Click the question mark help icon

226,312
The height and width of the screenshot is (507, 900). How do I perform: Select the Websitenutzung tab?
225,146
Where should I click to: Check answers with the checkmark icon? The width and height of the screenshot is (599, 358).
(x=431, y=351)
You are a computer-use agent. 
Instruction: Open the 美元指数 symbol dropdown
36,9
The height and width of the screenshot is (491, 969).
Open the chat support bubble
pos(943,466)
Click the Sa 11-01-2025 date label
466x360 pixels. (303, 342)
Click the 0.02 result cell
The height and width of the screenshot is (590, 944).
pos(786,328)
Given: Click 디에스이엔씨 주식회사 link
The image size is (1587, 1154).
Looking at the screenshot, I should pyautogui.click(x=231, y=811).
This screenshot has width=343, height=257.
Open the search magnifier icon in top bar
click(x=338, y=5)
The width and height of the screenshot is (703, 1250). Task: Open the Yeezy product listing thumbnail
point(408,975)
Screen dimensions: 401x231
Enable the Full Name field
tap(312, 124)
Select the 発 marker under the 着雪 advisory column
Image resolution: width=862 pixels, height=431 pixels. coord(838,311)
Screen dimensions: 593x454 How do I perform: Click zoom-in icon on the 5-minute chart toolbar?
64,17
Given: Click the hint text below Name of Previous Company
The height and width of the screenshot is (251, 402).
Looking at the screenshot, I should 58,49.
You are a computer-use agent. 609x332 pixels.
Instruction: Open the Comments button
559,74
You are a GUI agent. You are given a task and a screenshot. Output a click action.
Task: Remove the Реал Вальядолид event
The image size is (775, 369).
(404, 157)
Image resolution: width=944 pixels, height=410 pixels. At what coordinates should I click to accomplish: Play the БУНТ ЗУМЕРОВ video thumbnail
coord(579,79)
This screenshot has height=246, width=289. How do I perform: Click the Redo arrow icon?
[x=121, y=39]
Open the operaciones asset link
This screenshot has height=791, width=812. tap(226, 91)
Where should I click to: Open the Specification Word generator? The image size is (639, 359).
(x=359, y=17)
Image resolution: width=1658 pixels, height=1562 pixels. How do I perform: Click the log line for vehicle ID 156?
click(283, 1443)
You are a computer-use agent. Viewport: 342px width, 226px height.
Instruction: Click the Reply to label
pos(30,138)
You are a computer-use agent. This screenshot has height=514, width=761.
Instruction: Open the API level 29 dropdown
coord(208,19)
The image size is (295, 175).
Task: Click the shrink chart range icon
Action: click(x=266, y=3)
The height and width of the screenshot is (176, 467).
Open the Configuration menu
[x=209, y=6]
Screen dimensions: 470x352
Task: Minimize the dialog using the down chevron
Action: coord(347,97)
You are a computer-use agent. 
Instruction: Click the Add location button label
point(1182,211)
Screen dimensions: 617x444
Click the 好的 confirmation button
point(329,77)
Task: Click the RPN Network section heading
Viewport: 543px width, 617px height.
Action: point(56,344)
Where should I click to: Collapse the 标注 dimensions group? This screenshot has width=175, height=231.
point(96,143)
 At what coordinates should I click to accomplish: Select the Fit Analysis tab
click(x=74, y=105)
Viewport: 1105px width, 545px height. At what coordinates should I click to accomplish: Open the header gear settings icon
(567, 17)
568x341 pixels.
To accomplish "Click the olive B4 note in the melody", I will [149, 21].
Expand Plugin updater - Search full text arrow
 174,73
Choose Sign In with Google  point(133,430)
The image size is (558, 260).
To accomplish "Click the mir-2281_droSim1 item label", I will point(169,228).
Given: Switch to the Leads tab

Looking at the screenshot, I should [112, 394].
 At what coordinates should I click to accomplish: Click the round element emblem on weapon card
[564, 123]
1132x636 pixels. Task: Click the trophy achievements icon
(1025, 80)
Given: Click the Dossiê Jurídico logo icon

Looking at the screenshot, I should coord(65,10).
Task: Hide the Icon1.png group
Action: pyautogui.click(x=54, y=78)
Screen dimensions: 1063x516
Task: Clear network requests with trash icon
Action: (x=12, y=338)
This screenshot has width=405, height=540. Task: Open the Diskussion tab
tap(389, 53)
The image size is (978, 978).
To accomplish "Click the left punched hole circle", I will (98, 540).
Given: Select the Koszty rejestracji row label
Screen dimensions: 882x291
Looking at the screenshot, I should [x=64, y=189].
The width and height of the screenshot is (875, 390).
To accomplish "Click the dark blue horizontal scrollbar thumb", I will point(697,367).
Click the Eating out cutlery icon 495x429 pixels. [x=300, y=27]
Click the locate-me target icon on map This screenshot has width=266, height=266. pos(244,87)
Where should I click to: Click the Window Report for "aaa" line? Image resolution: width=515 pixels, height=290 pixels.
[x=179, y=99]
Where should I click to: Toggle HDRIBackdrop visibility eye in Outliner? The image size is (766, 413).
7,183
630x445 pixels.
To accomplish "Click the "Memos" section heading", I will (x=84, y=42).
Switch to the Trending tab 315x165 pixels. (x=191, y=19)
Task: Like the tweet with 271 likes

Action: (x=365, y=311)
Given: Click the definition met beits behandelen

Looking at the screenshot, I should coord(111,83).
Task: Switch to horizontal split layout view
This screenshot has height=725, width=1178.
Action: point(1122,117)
-*-
### ASSIGNMENT
Work out how many lines in the records above include the string "computer", and provide that figure with no other text.

### SOLUTION
5